September would seem to be a bad time to launch an ice cream parlor, like opening a toy store the day after Christmas. But that's the case with two major frozen treat purveyors that have just opened south of 14th Street: Davey's Ice Cream in the East Village and 5 Oz. Factory in the West Village. Here are some first impressions.
Davey's is the brainchild of Davey Yoo, a former graphic designer who decided to get into the ice cream business. His intention was to open in June, but the inevitable delays occurred. Just north of St. Mark's Place, the storefront is big and bright with only a few stools, if you want to sit while you lick.
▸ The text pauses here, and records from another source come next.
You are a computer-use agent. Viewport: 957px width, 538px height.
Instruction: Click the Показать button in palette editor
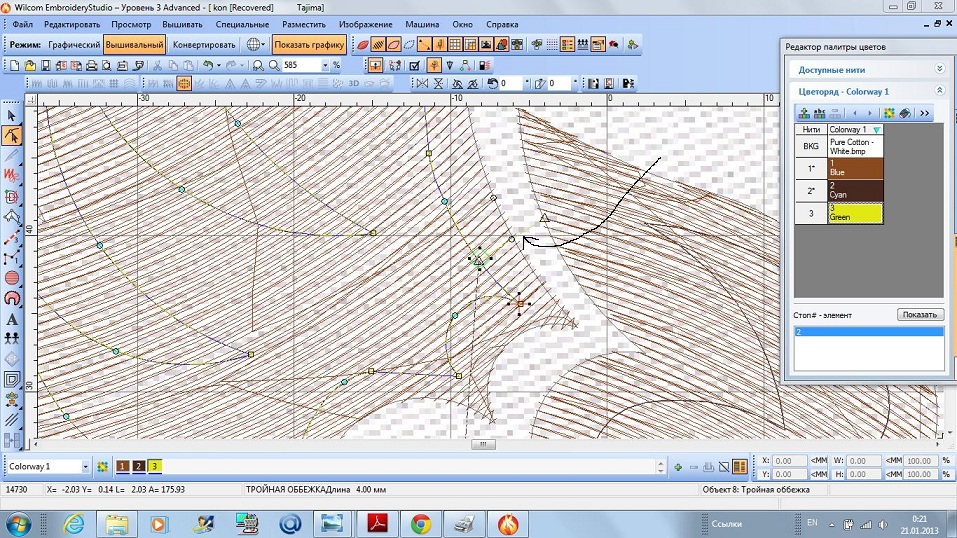click(920, 314)
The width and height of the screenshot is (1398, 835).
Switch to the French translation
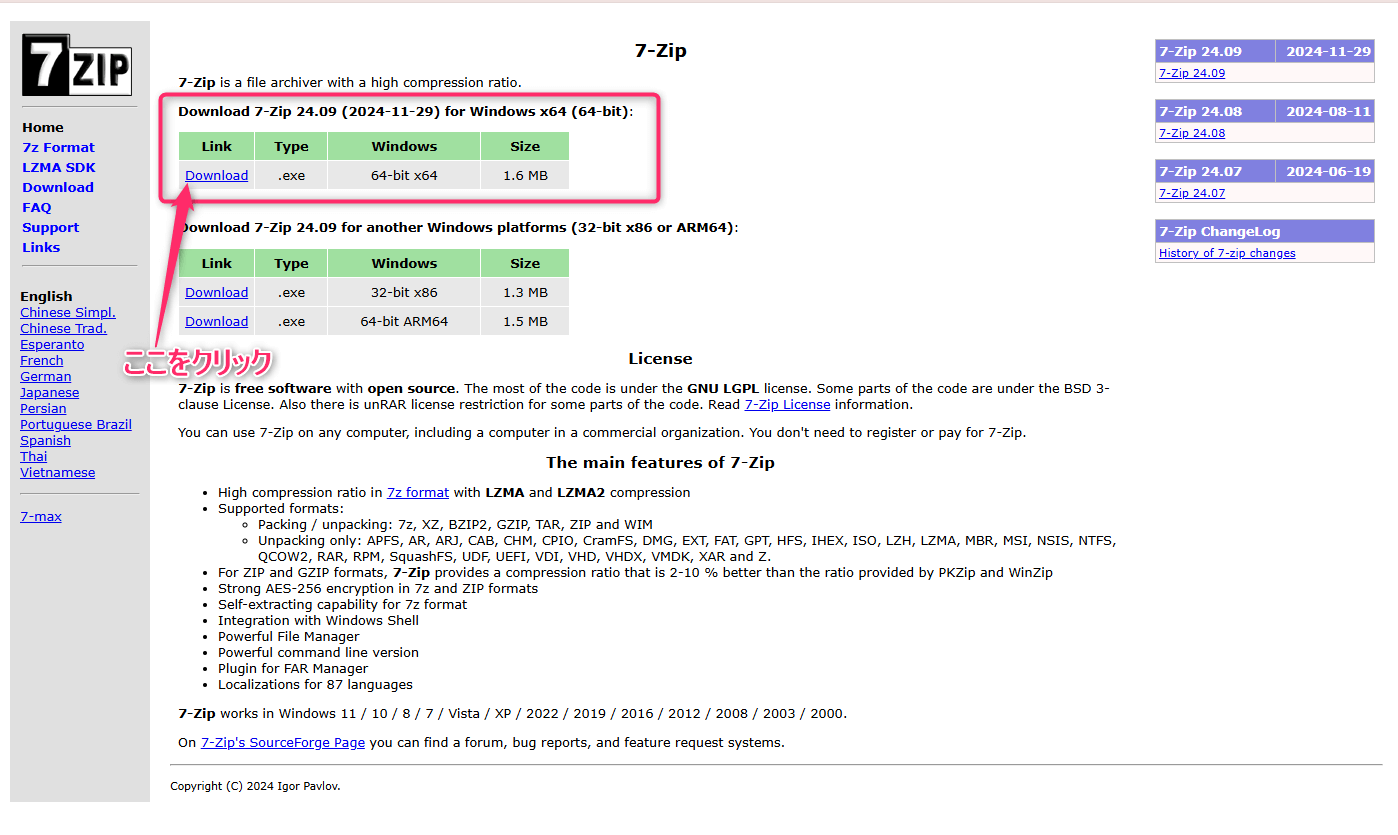[41, 360]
The focus of the decor is an ice cream manufacturing room visible through a window at the rear of the store.
Yoo doesn't work with a commercial mix, but makes his own ice cream base from milk and cream sourced upstate. The flavors are limited in number. Last night I tried two, Mexican Vanilla Bean and Strong Coffee. The coffee flavor, made from beans toasted at Birch Coffee, was spectacular — about the best coffee ice cream I've ever tasted — and clearly effective as to its wake-up abilities, I thought as I zoomed away on my bike. The black-flecked Mexican vanilla was a bit bland, lacking in the Bourbon kick that many vanilla ice creams have as a result of using booze-containing vanilla extracts, but it had a nice aftertaste. On the negative side, it was a little crystallized. (Other flavors: toasted pistachio, corn caramel, and watermelon-black pepper sorbet).
While the desire to open an ice cream shop in the East Village is perfectly understandable, the impetus to open a place specializing in frozen custard and toasted cheese sandwiches using materials sourced from Wisconsin is a bit more obscure. Enter 5 Oz. Factory, the first branch of a possible chain founded by Milwaukee native Dan Schuman.
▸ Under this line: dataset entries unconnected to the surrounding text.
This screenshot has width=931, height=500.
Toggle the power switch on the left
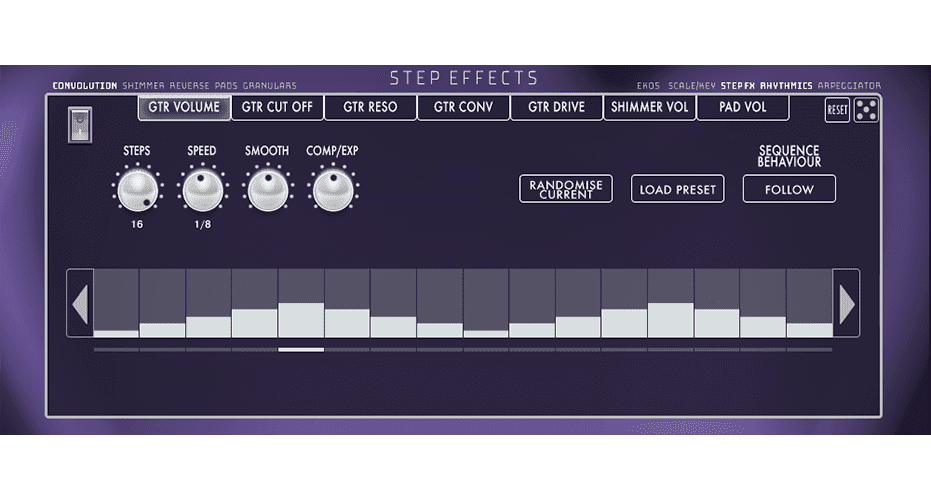80,125
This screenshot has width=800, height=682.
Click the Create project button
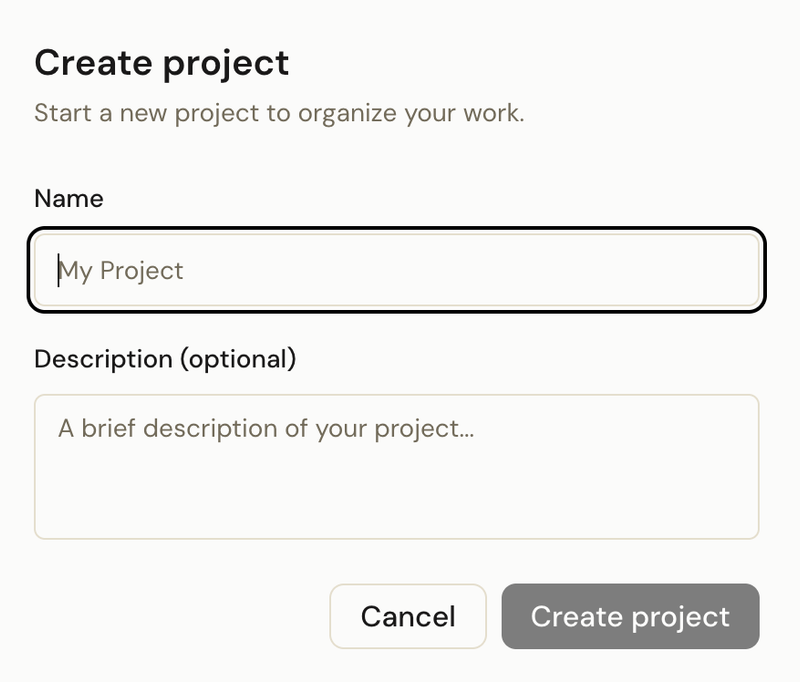point(630,616)
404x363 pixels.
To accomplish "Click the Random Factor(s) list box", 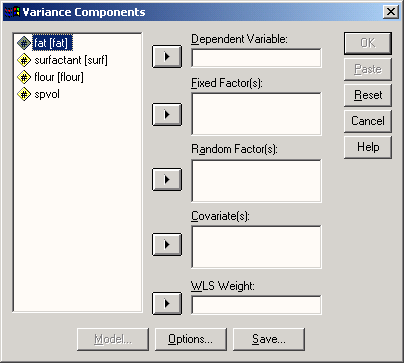I will click(256, 181).
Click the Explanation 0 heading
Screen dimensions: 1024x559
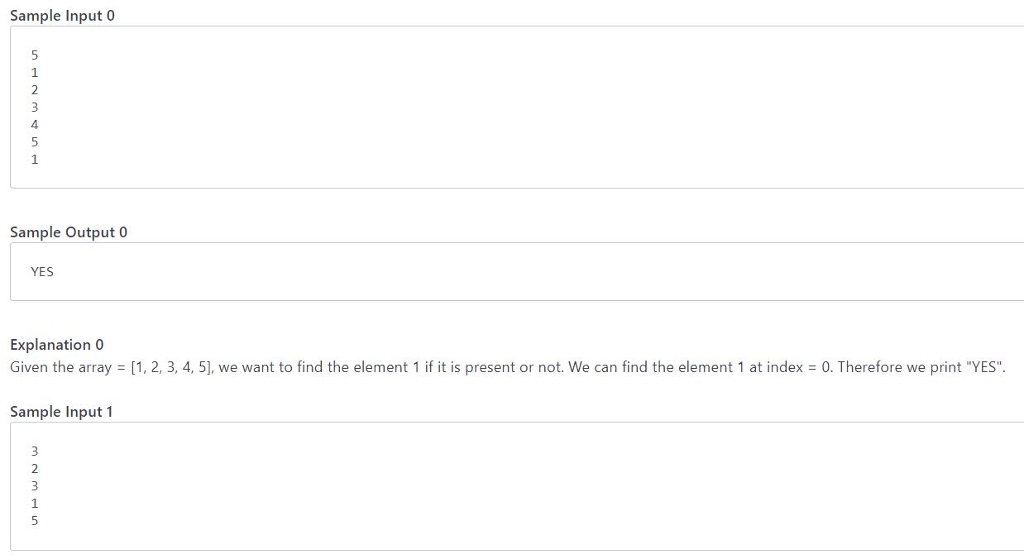(x=57, y=345)

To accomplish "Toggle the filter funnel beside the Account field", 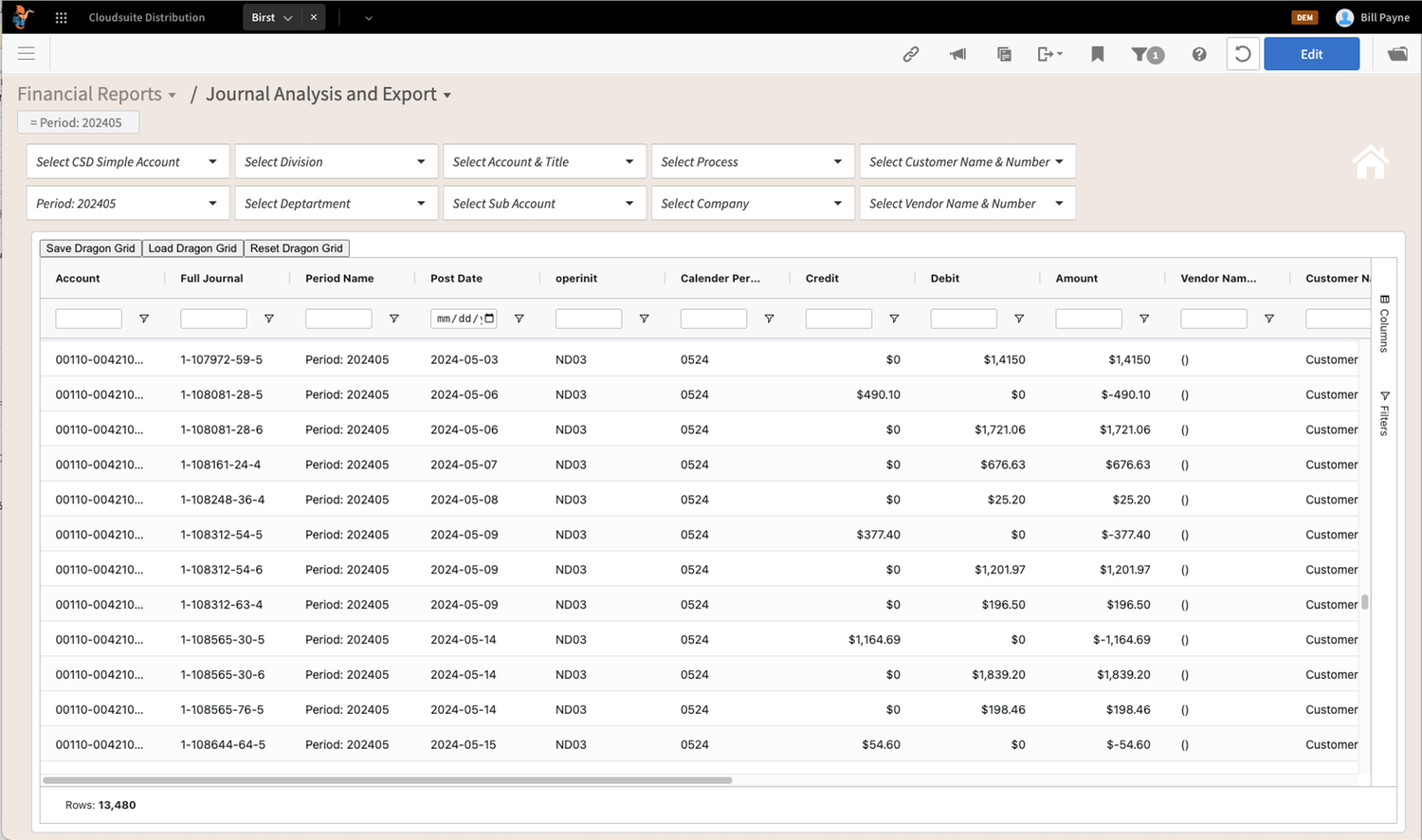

Located on West Eighth Street's burgeoning restaurant row, the interior is light and woody, and very clean-looking, but without a lot of character. It might be channeling Culver's, but without the butter burgers. I asked the countergal, "Why the name 5 Oz. Factory?" — which I didn't find particularly evocative or appealing. She replied: "That's how much ice cream there is in a small serving, and that's how much cheese we put into our sandwiches."
New York has had a checkered past where frozen custard is concerned. This form of soft serve ice cream is richer than, say, Dairy Queen, because it contains egg yolks in addition to the usual milk and cream. When you taste your first excellent frozen custard, such as the product at Kopp's or Leon's in Milwaukee or Gillies in Fond du Lac, Wisconsin, the richness leaves you reeling and the ice cream has a distinct yellowish tinge. Even though custard was invented in Coney Island in the 19th century, Wisconsin (where license plates read "America's Dairyland") has become its adopted home. New York had an excellent frozen custard stand in the 90s — Custard Beach — but aside from the custard line at Shake Shack, New York now has little actual frozen custard, though we have enough other frozen treats to gag a rhinoceros.
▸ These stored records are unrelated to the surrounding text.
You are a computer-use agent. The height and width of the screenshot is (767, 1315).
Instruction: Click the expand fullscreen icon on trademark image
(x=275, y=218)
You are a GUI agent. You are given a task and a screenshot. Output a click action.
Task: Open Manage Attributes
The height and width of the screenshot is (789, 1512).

While 5 Oz. is not the best frozen custard I've ever tasted, it's pretty damn good, with a nice density, slipperiness, and ability to reflect light like a pair of lips that have just been glossed. I liked the vanilla, but liked it even better when I tried it in a friend's vanilla malted milkshake. The chocolate was excellent, as good as the gelato-on-a-stick at Pop Bar.
There are nearly 30 toppings you can dump on the custard (of which two more flavors are available — coffee and caramel), but if you really like frozen custard, I mean really like it, eat it without the gummy bears or fresh berries.
But 5 Oz. offers another specialty, and here's where the place runs off the rails. There's a menu of rather fussy and expensive toasted cheese sandwiches, some gluten free, that seem entirely over-conceived. These use Wisconsin cheeses exclusively, though why one would necessarily want to eat Swiss cheese from the Midwest rather than from Switzerland is beyond me. The sandwiches have cutesy names like Smokey and the Meatball (smoked Provolone, smoked Gouda, Mascarpone, Tomato-Basil Jack, Beef Meatballs, basil pesto), Buffalo State of Mind, Ode to Homer Simpson, and Figgy and Piggy Went to the City. I picked the most expensive, Short and Sweet: "Horseradish chive Havarti, Swiss, Roasted Mushrooms and Leeks, Sprecher's Black Bavarian Beer braised beef short ribs on home-style brioche" ($13.25). It was OK, but there was some grit in the sandwich maybe from the leeks and it was really too all over the place to be completely enjoyable. Frozen custard stands in Wisconsin usually serve hot dogs or something called a Spanish hamburger, with is really a sloppy joe of tomatoey ground beef on a bun.
As you leave the place, you wonder, "Is 5 Oz. some sort of Wisconsin dairy industry legation?"